A framework of frameworks#
Fig. 2 UDEF#
This represents the entire, cumulative framework and consists of several sub-frameworks and intermediate steps, and it describes the overall end-to-end detection engineering process. While intended to be comprehensive, it is possible that certain components may feel left out, especially dependent on your interpretation; however, this represents the most prominent steps in the most common processes.
Data and Posture Baseline Lifecycle (DPBL)#
This stage is all about establishing as much understanding about the normal or starting state of the environment — like its data and defensive posture — as well as the baseline for industry threat coverage. It is just as important to establish repeatable procedures for accomplishing these tasks, including safely storing and retrieving the data and findings.
An additional supplemental step to help bolster the data and understanding includes hunting for outliers and unknown threats. This also allows for taking a less biased or influenced approach by focusing on generic threats or outliers (malicious and benign). It is a way to control tendencies to over focus on assumptions.
Research and Capability Development Scoping (RCDS)#
A significant amount of time spent on planning tends to be around scoping to specific outcomes, such as addressing emerging threats, satisfying product gaps, or enabling new product features. Additionally, because security features are often layered across disparate technologies such as endpoints, cloud workloads, an ecosystem of integrations, and ultimately any datasource logged to a SIEM, scope has the potential to essentially be unbounded.
The RCDS breaks down the factors that should be considered into six categories. These categories have the flexibility and resiliency to be applicable to just about any organization, operation, or threat landscape.The goal of using this is to determine the most appropriate scoping of efforts and focus, while predicting the best value outcomes for these decisions.

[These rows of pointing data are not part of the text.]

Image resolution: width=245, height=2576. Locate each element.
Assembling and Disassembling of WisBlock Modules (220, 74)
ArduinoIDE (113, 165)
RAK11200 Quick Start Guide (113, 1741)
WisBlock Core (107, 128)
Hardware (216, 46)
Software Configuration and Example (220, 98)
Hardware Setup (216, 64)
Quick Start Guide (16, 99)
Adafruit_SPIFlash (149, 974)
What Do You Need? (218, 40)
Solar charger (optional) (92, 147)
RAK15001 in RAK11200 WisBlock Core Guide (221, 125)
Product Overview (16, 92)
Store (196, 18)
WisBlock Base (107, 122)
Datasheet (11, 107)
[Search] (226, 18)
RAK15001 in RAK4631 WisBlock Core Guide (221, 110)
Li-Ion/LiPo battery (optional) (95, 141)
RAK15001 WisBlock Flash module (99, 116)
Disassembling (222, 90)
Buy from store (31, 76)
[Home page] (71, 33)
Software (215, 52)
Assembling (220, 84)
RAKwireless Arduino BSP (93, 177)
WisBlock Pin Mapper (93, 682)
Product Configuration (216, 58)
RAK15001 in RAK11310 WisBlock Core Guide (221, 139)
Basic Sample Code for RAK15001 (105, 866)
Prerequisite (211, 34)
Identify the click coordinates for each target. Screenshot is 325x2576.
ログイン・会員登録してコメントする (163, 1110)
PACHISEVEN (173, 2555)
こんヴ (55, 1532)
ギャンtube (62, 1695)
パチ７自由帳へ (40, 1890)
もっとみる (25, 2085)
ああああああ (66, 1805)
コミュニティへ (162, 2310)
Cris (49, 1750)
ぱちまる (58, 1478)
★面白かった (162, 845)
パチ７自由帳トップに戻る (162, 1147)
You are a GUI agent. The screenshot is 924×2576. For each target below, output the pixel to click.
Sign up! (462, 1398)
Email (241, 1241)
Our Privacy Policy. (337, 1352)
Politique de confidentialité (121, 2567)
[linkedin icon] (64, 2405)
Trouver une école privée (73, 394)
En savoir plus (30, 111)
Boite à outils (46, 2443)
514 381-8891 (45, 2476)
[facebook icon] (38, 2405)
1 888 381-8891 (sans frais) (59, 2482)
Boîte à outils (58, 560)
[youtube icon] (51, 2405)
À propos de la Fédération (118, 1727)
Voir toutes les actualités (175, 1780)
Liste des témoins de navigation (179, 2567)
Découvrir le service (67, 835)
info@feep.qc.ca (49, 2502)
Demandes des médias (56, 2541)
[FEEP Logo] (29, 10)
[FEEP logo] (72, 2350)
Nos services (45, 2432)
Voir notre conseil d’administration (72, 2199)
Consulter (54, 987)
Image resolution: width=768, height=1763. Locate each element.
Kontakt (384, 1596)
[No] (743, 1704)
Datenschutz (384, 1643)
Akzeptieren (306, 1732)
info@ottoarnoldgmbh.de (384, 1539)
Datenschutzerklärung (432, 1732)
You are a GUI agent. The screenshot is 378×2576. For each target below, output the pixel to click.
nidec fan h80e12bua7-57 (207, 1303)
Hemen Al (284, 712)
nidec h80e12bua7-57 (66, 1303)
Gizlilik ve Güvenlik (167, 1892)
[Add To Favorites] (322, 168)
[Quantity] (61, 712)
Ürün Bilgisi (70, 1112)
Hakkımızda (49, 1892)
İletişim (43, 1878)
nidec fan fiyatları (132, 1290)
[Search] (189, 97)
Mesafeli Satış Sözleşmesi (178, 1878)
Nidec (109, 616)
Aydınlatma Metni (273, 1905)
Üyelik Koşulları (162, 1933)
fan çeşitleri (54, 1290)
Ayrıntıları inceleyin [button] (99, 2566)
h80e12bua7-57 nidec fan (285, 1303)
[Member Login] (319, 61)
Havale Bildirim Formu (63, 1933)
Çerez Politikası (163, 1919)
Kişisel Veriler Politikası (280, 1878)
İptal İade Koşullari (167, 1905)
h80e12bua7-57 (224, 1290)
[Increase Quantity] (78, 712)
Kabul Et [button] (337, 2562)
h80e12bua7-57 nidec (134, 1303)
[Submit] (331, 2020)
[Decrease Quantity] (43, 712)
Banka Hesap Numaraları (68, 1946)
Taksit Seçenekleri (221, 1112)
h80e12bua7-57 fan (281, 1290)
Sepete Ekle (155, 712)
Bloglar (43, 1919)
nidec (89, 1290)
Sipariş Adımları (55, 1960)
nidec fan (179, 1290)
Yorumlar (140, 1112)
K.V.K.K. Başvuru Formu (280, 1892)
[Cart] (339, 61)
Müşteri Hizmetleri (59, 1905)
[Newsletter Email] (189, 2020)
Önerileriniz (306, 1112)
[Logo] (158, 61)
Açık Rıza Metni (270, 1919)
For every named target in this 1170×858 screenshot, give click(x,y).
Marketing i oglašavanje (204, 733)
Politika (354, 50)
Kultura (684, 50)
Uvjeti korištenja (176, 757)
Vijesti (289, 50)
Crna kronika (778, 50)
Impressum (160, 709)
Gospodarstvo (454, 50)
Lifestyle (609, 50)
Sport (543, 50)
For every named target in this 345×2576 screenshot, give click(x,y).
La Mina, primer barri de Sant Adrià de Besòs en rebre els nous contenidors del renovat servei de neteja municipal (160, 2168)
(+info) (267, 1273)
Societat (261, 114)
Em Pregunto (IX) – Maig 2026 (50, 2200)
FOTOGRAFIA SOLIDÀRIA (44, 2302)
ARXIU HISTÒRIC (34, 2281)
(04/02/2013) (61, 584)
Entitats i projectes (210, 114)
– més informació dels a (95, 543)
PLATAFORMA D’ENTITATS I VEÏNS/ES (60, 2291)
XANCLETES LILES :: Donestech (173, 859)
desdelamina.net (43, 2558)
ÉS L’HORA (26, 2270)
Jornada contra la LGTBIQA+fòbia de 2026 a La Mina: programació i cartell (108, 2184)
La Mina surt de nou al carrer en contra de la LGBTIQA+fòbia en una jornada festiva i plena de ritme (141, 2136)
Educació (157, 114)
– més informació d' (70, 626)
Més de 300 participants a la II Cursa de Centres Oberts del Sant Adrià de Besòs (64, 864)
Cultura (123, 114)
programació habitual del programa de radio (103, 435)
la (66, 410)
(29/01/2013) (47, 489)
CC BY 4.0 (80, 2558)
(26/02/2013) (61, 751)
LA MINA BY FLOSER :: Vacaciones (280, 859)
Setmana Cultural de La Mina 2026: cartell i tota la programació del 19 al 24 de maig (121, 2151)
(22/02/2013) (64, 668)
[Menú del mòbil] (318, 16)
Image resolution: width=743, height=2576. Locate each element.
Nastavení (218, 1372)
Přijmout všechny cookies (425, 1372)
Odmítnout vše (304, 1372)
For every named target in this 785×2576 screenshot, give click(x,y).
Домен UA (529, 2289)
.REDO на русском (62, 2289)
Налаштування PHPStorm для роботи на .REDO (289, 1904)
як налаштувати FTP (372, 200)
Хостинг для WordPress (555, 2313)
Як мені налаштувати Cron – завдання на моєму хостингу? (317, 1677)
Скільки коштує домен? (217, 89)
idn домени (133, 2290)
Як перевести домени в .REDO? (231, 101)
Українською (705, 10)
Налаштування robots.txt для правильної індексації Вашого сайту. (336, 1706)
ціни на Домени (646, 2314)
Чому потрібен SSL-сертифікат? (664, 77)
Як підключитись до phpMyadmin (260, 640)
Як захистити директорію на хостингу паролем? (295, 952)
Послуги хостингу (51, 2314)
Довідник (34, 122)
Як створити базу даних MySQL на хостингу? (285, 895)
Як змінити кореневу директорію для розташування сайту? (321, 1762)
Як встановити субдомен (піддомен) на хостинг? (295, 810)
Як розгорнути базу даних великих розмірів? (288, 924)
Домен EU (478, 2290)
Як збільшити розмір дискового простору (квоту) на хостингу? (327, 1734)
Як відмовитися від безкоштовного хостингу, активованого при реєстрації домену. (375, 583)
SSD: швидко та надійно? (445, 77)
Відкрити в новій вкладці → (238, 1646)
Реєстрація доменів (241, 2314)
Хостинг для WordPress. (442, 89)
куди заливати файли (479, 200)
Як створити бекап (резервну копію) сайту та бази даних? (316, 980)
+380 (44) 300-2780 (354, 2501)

Detection Capability Development Lifecycle (DCDL)#
This should feel similar to the traditional Software Development Lifecycles (SDLC) or other Rule Development Lifecycles
(RDL), because it is deliberately intended to and where it originally evolved from. The DCDL initially started out as a
Rule Development Lifecycle, but evolved for multiple reasons. First off, RDL’s seem overused and under-representative of
what the focus of the lifecycle actually represents. This lifecycle is meant to be applied beyond typical rules or
detections. “Capabilities” is a much more accurate term to represent some of the targeted outcomes, which include:
Detection logic (actual or pseudocode)
Detection rules
Prevention rules
Signatures (YARA, atomic indicators, etc.)
Tools to detect or simulate
TTP’s for hunting, triaging, or incident response
Research and reports
Other capabilities
A significant amount of time is often spent within this lifecycle, which is even more reason to focus on it as a standalone framework within UDEF, allowing it to be fine tuned to the specific application and interpretation of it. It is especially relevant to any teams developing and maintaining large sets of security artifacts.
Threat Research Lifecycle (TRL)#
The primary benefit of formalizing the research process is intended to provide value beyond just conducting the best possible research, but is aimed at truly operationalizing it as a process, while standardizing sharing and preservation.
The role of threat research can vary significantly across detection engineering, with some focusing purely on third or first party research, or possibly outsourcing it completely. Regardless, whether the research occurs within the formal bounds of defined detection engineering teams or not, the same principles apply. Additionally, research plays a very important role in successful detection engineering.
TRL, which is technically a sub-component of the DCDL, focuses on the pragmatic and natural flow across the research process, with explicit steps broken down to emphasize opportunities for improvement and advancement.
Detection Engineering as Code (DEaC)#
This is the gold standard for fully adopting a systematic approach to operationalizing detection engineering. This becomes more achievable with greater maturity and standardization across all of the other steps. Eventually, everything will be built on a foundation of automation, optimizing all processes along the way.